分派好人手,红枣又道:“做饮食最要紧的是洁净。所以,你们在开铺子前先画一张庄子外围图来,记得标好牲口棚、茶水饮食铺的位置,不要让牲口棚的味道影响了饮食铺子的生意。”
“当然,如果饮食生意做得好,那么铺子里打口好井势在必行。不过今年来不及了,那便只能等明年再说了。”
“但你们有心,现就能预留出合适的地方来也是可以。
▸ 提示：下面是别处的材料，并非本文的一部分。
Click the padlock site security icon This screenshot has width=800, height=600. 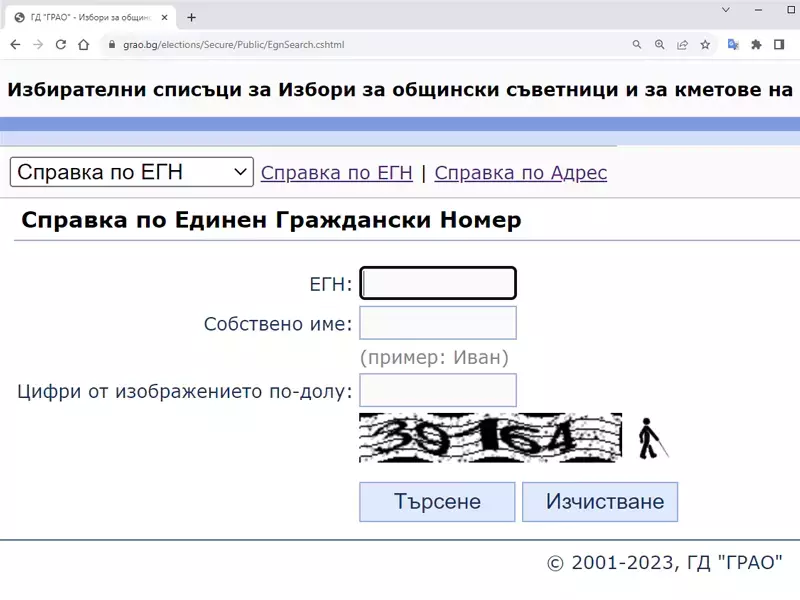pos(114,45)
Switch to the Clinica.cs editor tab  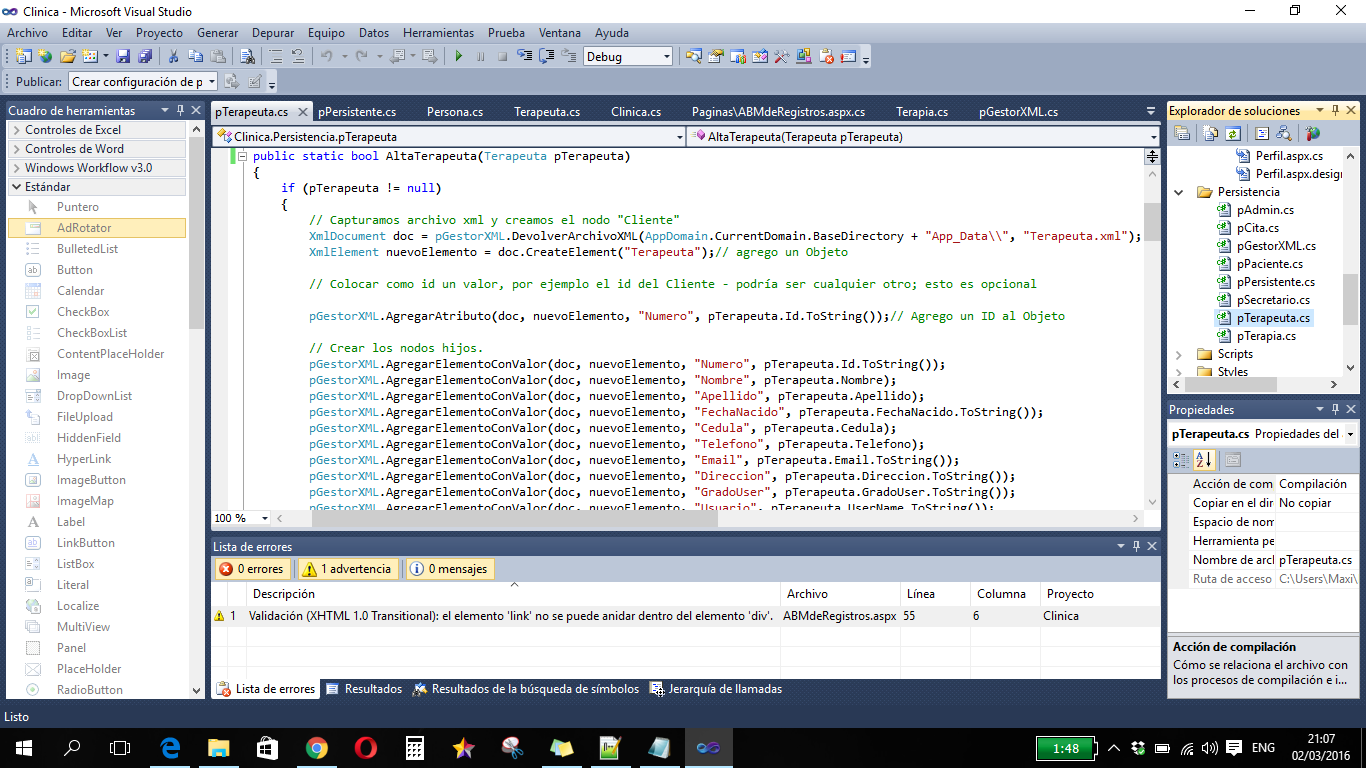pos(636,112)
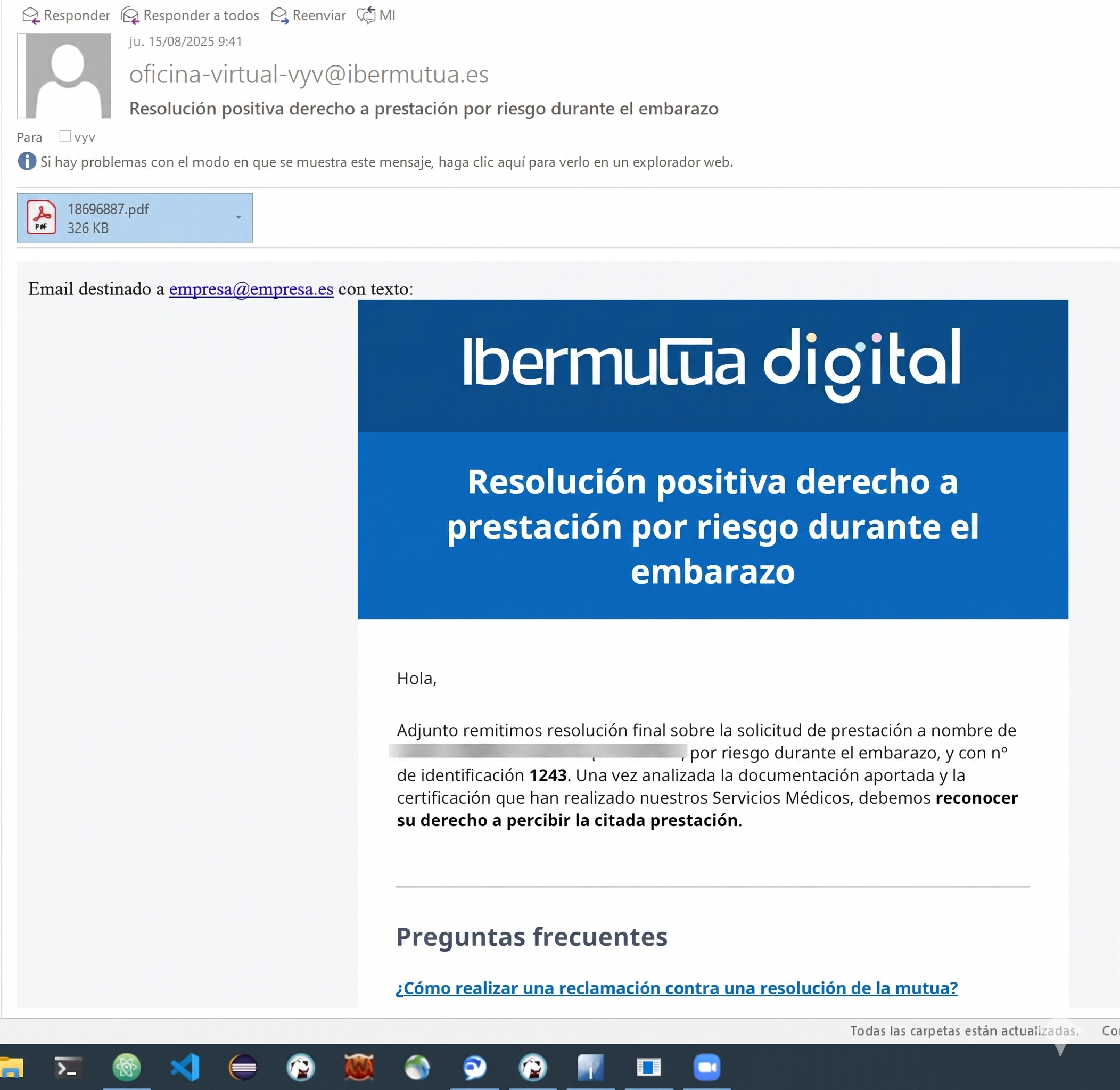Open the Atom editor taskbar icon
The image size is (1120, 1090).
click(127, 1068)
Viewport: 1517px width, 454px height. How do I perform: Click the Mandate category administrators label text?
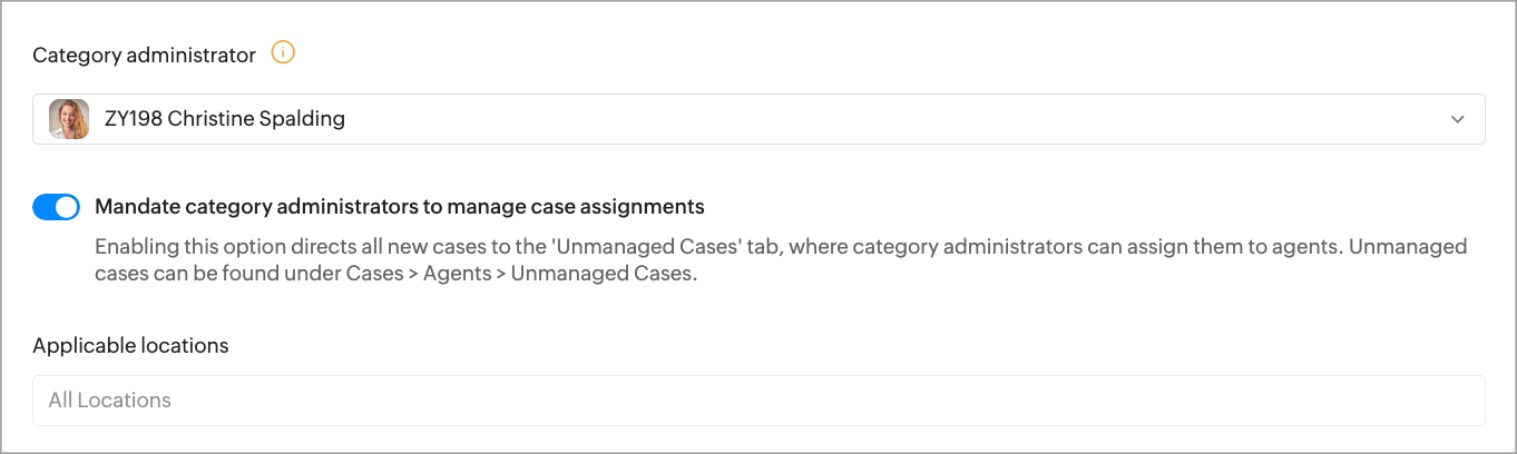399,207
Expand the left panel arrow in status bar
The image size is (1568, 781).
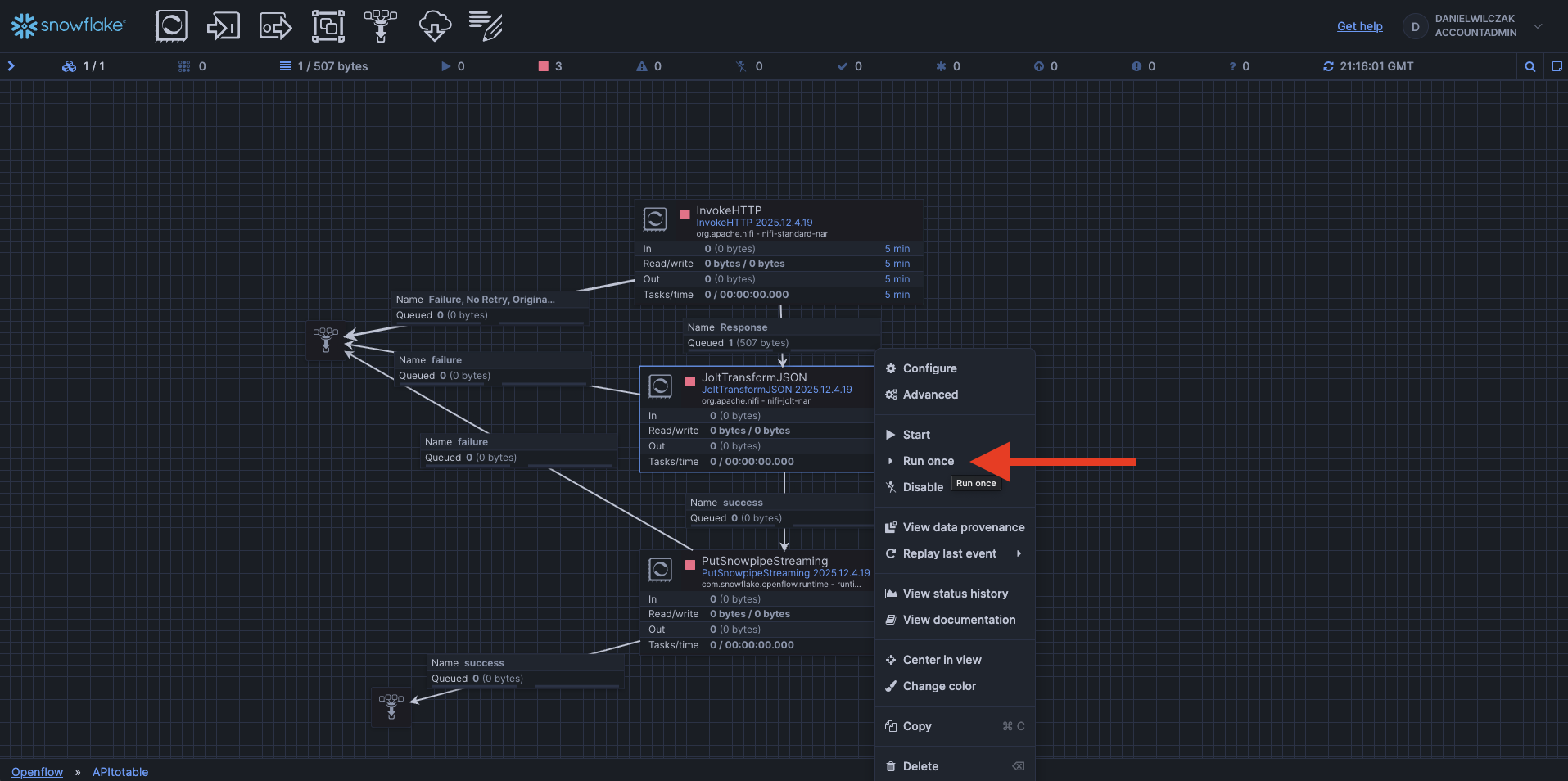(x=11, y=66)
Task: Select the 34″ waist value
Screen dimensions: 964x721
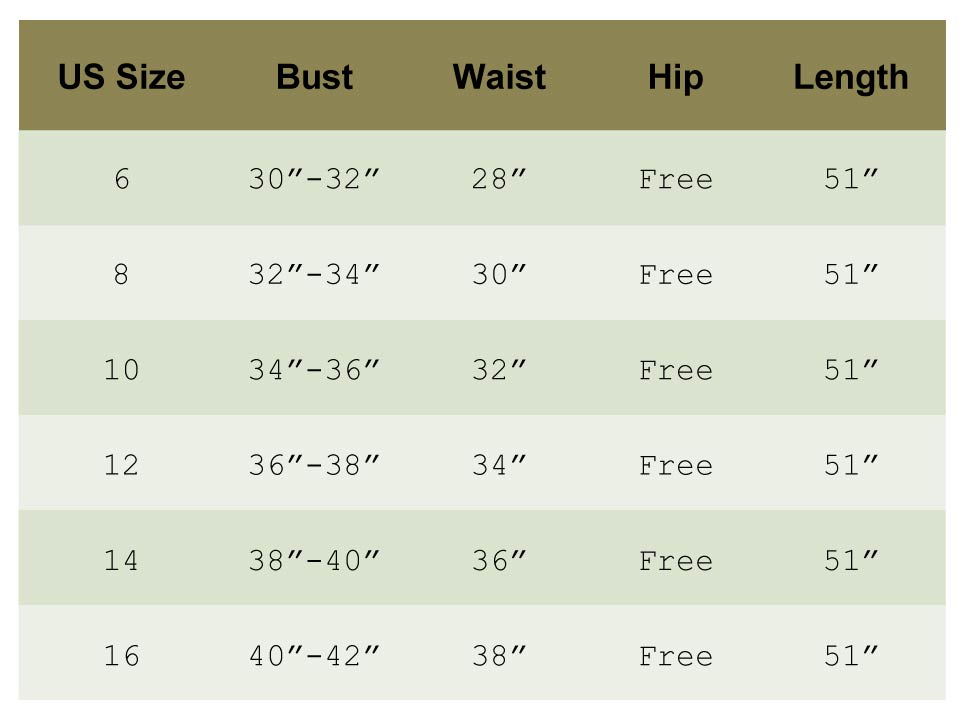Action: point(499,465)
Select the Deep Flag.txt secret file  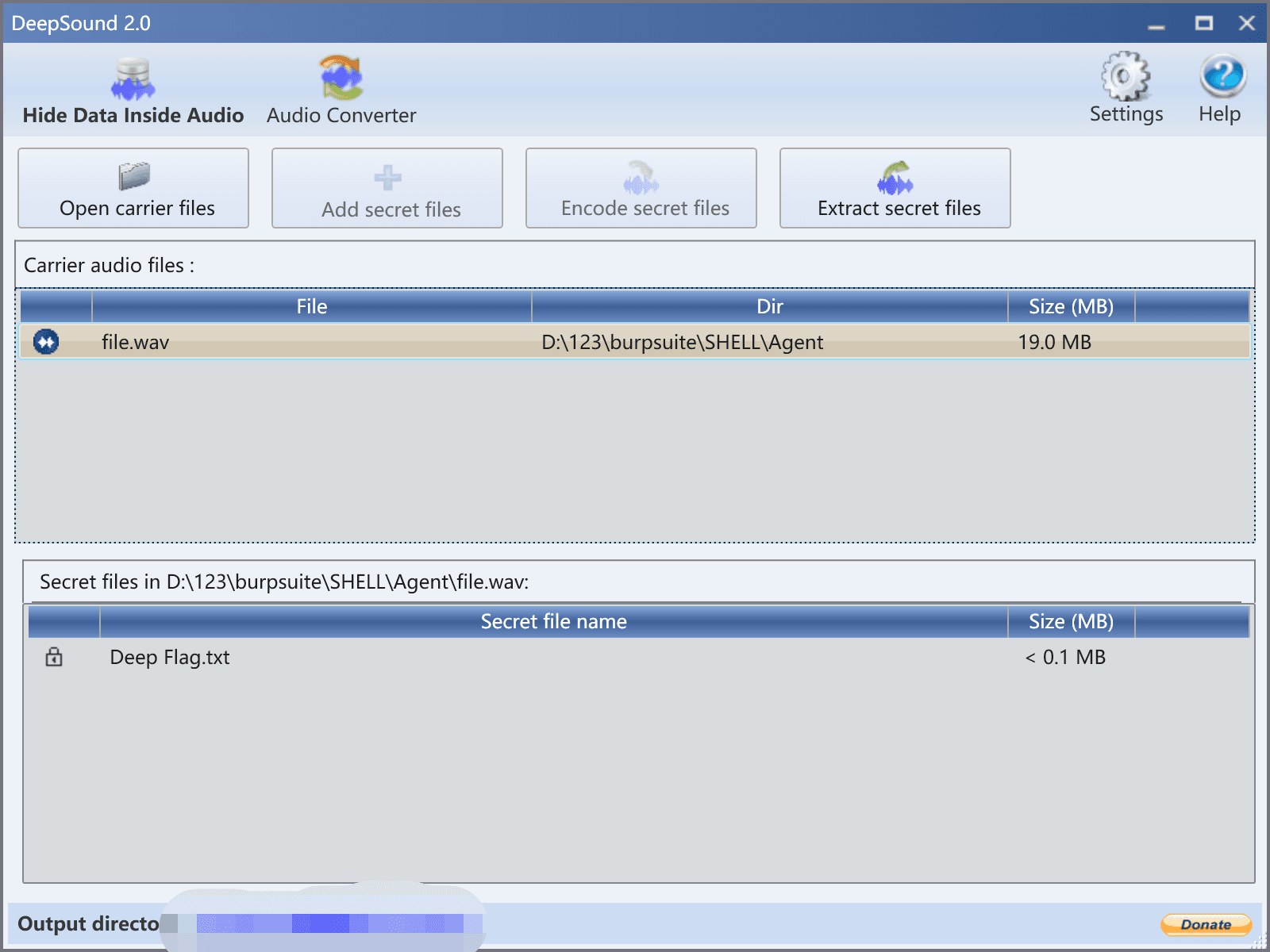click(170, 658)
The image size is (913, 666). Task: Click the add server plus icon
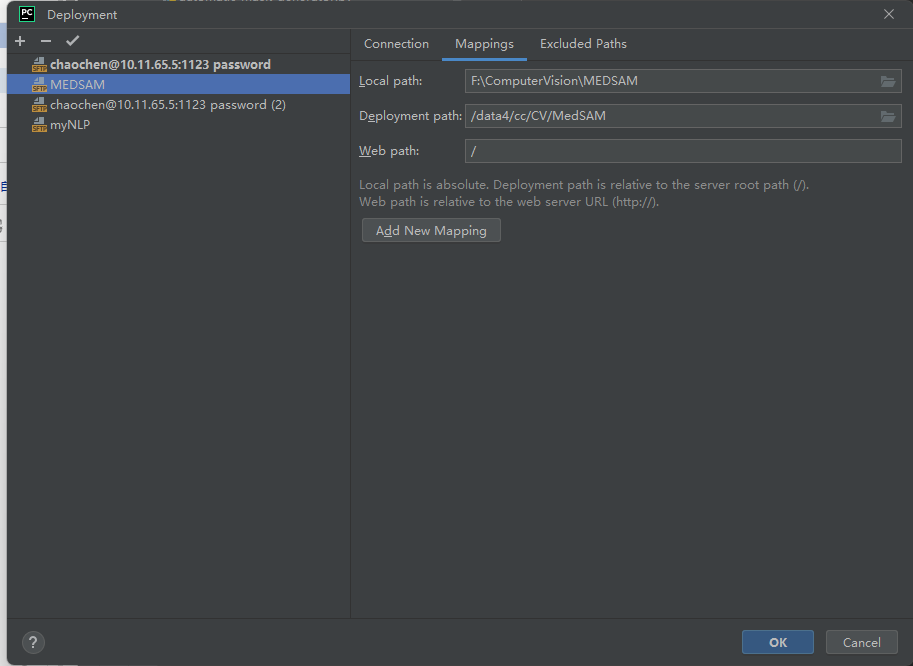tap(20, 41)
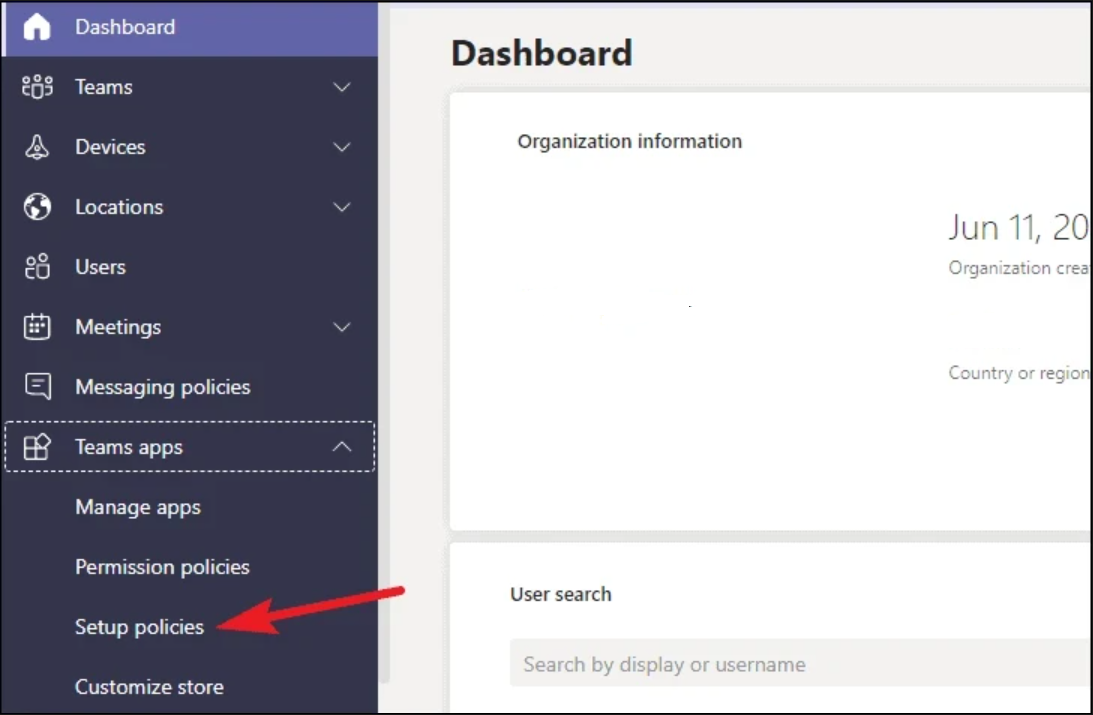Image resolution: width=1093 pixels, height=715 pixels.
Task: Click the Devices bell icon
Action: (x=37, y=147)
”
第269章 夫为妻纲(九月十五)
“有心预留什么地方?”谢尚突然走了进来。
红枣原以为谢尚会跟昨日一样在五福院待一整天,甚至晚饭都留在五福院陪伴老太爷而不家来。
红枣没想到谢尚会突然回来,不觉微微一怔,但转念便就决定拉谢尚入伙。
谢尚身边能人多,不止小厮能干,还能使唤他公爹书房人手。这对比她的一穷二白,仅有的六个小厮全是还没扫完盲的半大泥腿子,其两者之间的差距啊,唉,比前世抗站时期的八路军和国军还大!
想当年毛爷爷为了全民族抗战,都可以捐弃前嫌和国民党合作,现她拉谢尚入个伙,还不是理所当然?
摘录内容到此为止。